ココアは苦痛に顔を歪めながらも鋭く睨みつけたが、アランの表情は微動だにしない。
むしろその足先をぐり、と押しつけ、胸骨を軋ませるように動かすたび、ココアの堪えきれない呻きだけが静かに漏れた。
「──何故、っ……けほ、アウルさんを」
「そんなの簡単だよ。あのお兄さん、王国での嫌われ者でしょ? そんな人が共和国に来るなんて……面白いことに決まってるよね」
「──どこでその情報を」
「さあね。そこまでは教えてあげない」
そう言い放つや否や、アランの足が横薙ぎに振り抜かれ、ココアの脇腹を正確にとらえた。
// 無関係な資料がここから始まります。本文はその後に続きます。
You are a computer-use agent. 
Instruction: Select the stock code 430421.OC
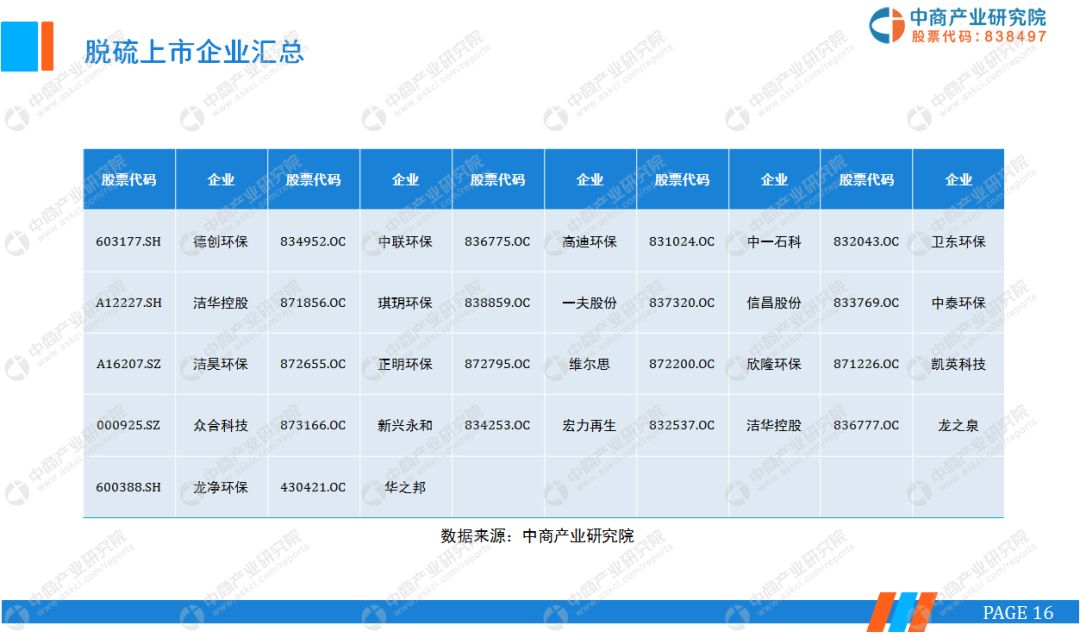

そのまま彼女の細身な身体は木の幹へと叩きつけられ、乾いた衝突音が周囲に響く。
衝撃で黒髪が大きく揺れ、ココアは息をのみ、堪えきれずに苦悶の声を漏らした。
「──じゃあね。可愛いメイドさん」
アランが踵を向け、走り去っていくのが見える。
ココアは、人生で三番目くらいの無力感と苛立ちのままに──
「──返事に、なってません」
声のカラクリを知ることの出来ないままに、木の枝を掴んで、ふらっ、と立ち上がった。